Shareholder capitalism means the interests of only one stakeholder (the owner) dominate and aims to maximize profits and shareholder value. In contrast, stakeholder capitalism considers the interests of all stakeholders (employees, customers, suppliers, community, etc.) and prioritizes long-term value creation.

Ahmed said Paypal’s initial step was to prioritize their employees’ well-being, who, they found out, only had 4 percent of their monthly paycheck allotted for emergencies and savings.

“What we found when we started digging into our employees—a large group of which are in the Philippines—that while we were paying above-market rates in every single market we operated in, our employees were still struggling to have any money left at the end of the month for any emergencies or savings for the long-term or for their kids,” Ahmed explained.

This prompted the company to set a net disposable income of 20 percent for its employees by raising wages, lowering healthcare costs, expanding employee relief fund for emergencies, and offering education and financial counseling services.

“I am very proud to say that [from] 4 percent [net disposable income], we are now at 18 percent globally—very close to our goal of 20 percent. That’s meaningful. That’s savings for college or [for] healthcare emergencies for the everyday employee. That is where we wanted to begin our focus—on the employees,” Ahmed shared.

Aside from assisting their employees, Usman said it is also important to focus on day-to-day issues. Paypal, for instance, made a stand on environmental issues, democracy, and racial equity.

“These are [issues that do not show up] on the balance sheet [nor get] reported to an accountant. But they are societal issues. They are the ones that our company—[as reflected in] our [environmental, social, and governance] materiality map—cares about and has the ability to engage on. And so, we chose to engage,” Ahmed explained.

Meanwhile, he said that firms should also recognize the impact of their products and services on their customers.

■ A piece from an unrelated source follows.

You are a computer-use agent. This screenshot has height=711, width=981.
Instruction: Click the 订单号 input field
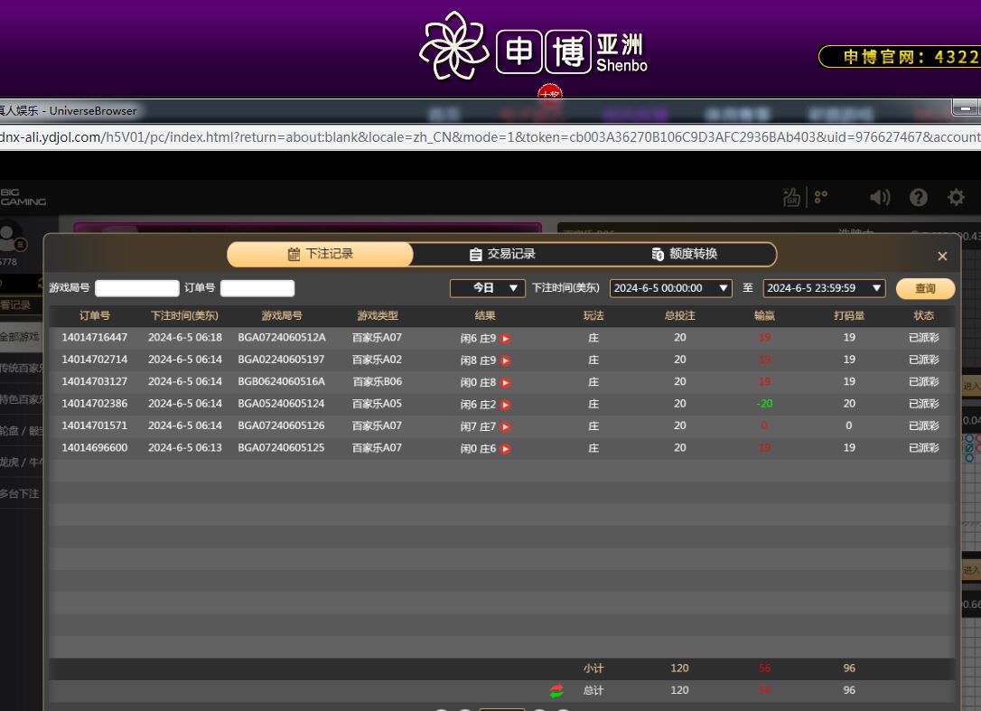point(257,288)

“That's leveraging those products and services to serve a key stakeholder…Our shareholders might be interested in the largest merchants, but there is this [underserved] huge community that we can target,” Ahmed said, pointing out that “when small businesses use our platform, they export more, grow faster, and survive longer.” Thus, Paypal chose to focus on small businesses that do not have the means to compete with large corporations.

Ahmed claimed that their move toward stakeholder capitalism not only benefitted Paypal’s stakeholders but their shareholders as well, as it resulted in increased revenues, earnings per share, operating margins, and free cash flows.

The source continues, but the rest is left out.